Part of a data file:
◇ ◇ ◇ ◇ ◇
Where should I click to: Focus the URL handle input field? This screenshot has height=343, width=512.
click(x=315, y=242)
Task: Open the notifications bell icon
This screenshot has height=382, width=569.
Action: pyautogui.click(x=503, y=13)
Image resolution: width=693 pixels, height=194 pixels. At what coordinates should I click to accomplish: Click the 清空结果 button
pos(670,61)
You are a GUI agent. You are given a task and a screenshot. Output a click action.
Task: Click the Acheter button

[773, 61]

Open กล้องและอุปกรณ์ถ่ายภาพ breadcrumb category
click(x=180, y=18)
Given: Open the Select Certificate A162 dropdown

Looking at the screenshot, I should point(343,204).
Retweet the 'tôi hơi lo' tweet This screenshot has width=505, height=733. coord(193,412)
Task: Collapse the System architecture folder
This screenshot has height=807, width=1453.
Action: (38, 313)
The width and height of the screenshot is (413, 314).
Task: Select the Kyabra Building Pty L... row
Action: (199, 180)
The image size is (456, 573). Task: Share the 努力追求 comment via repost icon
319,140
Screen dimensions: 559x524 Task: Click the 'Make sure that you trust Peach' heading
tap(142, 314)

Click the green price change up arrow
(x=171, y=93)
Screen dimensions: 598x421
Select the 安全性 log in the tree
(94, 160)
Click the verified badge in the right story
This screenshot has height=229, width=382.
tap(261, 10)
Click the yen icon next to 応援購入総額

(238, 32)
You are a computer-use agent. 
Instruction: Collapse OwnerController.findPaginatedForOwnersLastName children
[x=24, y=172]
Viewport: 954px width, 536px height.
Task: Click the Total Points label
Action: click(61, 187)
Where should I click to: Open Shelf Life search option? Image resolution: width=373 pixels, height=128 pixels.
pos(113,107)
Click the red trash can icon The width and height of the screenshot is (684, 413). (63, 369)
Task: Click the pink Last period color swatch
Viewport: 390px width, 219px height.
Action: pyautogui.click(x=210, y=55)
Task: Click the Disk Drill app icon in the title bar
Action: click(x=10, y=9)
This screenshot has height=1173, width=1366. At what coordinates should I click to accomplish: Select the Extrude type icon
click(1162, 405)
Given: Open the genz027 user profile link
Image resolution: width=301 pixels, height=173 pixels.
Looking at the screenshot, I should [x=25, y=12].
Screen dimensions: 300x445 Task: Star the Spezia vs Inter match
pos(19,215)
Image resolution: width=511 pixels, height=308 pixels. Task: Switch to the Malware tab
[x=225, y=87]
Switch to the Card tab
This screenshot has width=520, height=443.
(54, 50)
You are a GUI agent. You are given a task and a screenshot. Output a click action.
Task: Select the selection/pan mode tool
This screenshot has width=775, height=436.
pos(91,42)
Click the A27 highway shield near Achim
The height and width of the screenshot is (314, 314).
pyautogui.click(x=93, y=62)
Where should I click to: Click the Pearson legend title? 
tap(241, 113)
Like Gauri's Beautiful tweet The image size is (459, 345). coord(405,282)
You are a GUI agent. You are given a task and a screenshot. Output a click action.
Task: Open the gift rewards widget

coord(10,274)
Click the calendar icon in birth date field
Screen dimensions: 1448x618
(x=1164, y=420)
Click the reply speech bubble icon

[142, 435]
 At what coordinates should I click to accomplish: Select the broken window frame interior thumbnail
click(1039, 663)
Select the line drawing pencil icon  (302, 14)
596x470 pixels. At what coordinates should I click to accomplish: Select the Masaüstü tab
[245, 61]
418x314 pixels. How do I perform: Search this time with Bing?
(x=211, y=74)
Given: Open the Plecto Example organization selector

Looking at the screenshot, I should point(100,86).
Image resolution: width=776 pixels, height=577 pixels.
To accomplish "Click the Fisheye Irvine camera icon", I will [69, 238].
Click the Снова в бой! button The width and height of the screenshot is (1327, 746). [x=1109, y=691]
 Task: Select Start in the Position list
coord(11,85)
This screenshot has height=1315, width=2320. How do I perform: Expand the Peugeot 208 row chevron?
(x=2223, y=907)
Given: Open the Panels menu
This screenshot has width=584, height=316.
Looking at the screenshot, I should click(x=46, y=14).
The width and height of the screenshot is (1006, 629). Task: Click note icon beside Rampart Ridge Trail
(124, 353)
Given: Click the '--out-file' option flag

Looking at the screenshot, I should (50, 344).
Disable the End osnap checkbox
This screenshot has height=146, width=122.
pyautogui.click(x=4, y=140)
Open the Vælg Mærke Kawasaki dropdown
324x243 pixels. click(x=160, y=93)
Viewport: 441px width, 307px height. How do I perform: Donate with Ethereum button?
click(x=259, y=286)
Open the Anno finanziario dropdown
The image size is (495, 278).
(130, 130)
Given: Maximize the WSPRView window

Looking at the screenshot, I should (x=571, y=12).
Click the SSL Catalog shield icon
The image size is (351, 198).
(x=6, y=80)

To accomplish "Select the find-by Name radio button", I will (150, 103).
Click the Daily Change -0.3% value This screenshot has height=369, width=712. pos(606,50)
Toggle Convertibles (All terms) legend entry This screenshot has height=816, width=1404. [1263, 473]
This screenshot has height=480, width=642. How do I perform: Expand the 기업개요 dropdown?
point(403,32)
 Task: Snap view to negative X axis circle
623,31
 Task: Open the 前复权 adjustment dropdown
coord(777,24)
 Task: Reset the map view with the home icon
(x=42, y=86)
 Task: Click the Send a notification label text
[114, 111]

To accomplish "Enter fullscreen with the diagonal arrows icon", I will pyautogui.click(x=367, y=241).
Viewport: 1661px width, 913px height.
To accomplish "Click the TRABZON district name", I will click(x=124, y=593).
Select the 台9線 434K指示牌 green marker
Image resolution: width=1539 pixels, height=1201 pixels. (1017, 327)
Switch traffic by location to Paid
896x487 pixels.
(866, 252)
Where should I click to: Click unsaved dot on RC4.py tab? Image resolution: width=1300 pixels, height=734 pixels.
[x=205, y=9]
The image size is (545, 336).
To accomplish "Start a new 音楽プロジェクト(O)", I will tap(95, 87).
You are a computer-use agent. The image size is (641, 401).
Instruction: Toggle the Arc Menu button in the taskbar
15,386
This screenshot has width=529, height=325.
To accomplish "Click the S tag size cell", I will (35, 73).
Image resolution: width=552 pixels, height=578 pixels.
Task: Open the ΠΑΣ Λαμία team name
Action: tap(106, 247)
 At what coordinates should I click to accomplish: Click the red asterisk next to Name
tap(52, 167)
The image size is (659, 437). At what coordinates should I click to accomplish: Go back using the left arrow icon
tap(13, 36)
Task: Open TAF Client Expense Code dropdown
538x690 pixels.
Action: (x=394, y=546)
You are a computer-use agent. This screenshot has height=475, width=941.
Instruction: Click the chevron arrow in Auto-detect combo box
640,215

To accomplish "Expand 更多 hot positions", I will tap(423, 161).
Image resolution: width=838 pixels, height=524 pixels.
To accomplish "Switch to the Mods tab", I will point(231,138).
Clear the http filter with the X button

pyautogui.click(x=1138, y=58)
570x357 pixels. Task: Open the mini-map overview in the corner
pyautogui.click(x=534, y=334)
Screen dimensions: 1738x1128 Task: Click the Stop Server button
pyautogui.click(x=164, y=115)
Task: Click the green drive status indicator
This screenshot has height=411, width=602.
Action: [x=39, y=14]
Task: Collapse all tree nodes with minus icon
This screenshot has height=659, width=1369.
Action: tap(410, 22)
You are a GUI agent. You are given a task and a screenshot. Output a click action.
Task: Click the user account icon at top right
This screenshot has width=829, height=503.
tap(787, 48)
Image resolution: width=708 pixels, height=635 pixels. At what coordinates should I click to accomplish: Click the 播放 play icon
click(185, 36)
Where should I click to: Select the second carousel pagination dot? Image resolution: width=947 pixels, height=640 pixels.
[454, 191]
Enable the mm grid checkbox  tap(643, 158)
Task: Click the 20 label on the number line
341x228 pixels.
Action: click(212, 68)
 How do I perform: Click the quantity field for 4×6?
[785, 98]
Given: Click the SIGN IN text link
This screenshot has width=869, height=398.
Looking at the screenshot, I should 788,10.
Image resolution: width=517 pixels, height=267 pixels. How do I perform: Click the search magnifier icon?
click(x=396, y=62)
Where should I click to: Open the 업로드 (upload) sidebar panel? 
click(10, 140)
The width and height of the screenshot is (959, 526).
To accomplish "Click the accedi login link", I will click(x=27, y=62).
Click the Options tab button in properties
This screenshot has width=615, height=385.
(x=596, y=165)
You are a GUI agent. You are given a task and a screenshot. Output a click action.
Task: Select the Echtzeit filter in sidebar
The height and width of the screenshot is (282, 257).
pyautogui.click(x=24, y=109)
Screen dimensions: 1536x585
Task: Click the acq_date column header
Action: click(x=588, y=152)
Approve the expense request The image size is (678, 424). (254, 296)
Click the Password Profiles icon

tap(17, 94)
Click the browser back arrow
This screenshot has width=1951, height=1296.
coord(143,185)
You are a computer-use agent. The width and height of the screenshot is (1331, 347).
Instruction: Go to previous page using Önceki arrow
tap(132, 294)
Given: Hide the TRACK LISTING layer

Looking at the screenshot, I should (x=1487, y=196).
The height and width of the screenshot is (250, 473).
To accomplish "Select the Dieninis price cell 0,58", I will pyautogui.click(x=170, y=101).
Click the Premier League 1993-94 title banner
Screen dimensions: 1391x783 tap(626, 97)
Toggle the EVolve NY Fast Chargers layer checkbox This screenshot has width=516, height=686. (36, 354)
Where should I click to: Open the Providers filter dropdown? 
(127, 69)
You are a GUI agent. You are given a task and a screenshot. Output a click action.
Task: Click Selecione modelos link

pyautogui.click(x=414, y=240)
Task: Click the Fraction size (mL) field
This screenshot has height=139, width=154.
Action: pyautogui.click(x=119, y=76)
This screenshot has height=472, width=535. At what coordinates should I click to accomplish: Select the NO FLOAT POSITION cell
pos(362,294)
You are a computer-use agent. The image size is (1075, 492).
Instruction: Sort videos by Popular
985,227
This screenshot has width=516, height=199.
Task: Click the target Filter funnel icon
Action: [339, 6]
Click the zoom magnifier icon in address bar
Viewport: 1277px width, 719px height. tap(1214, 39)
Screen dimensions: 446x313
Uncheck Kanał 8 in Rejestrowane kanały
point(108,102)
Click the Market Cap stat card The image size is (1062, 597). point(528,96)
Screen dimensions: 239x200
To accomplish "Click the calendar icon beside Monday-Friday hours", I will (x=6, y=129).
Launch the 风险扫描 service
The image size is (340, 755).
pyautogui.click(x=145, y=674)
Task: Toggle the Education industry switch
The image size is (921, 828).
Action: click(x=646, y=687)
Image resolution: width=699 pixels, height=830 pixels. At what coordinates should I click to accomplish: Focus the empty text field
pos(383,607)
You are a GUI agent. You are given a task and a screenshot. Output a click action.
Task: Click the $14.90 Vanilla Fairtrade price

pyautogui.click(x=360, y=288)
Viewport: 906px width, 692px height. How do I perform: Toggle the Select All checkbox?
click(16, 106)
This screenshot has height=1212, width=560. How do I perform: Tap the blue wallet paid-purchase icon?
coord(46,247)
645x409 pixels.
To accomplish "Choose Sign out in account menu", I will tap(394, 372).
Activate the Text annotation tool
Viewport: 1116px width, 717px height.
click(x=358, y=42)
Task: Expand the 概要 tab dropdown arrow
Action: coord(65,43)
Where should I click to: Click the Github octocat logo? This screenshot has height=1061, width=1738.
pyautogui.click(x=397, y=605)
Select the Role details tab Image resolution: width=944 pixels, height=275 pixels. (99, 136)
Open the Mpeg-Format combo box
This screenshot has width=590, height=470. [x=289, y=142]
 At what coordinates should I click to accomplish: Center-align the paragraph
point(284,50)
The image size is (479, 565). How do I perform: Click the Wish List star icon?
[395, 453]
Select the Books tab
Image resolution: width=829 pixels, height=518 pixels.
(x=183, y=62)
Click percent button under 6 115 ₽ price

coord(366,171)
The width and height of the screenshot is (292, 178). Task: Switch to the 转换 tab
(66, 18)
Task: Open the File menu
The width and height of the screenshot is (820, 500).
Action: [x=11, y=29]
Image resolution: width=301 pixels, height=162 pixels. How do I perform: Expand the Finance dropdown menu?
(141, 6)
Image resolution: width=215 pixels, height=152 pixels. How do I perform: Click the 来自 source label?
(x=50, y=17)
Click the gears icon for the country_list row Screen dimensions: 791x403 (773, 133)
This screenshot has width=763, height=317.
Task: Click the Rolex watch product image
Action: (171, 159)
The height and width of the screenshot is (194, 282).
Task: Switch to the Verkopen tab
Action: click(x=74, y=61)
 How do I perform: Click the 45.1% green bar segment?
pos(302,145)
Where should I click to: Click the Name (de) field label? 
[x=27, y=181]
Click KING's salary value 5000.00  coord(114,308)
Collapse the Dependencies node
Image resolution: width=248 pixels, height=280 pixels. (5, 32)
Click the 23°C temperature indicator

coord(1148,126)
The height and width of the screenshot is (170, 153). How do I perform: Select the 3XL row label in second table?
◇ ◇ ◇ ◇ ◇
• WHAT TO WORK ON:
Please copy out again, unchanged, everything from the line containing "418x314 pixels. How" down to the line containing "Looking at the screenshot, I should (x=571, y=12).", including both of those lines.

• EXERCISE ANSWER:
418x314 pixels. How do I perform: Search this time with Bing?
(x=211, y=74)
Given: Open the Plecto Example organization selector

Looking at the screenshot, I should point(100,86).
Image resolution: width=776 pixels, height=577 pixels.
To accomplish "Click the Fisheye Irvine camera icon", I will [69, 238].
Click the Снова в бой! button The width and height of the screenshot is (1327, 746). [x=1109, y=691]
 Task: Select Start in the Position list
coord(11,85)
This screenshot has height=1315, width=2320. How do I perform: Expand the Peugeot 208 row chevron?
(x=2223, y=907)
Given: Open the Panels menu
This screenshot has width=584, height=316.
Looking at the screenshot, I should click(x=46, y=14).
The width and height of the screenshot is (1006, 629). Task: Click note icon beside Rampart Ridge Trail
(124, 353)
Given: Click the '--out-file' option flag

Looking at the screenshot, I should (50, 344).
Disable the End osnap checkbox
This screenshot has height=146, width=122.
pyautogui.click(x=4, y=140)
Open the Vælg Mærke Kawasaki dropdown
324x243 pixels. click(x=160, y=93)
Viewport: 441px width, 307px height. How do I perform: Donate with Ethereum button?
click(x=259, y=286)
Open the Anno finanziario dropdown
The image size is (495, 278).
(130, 130)
Given: Maximize the WSPRView window

Looking at the screenshot, I should (x=571, y=12).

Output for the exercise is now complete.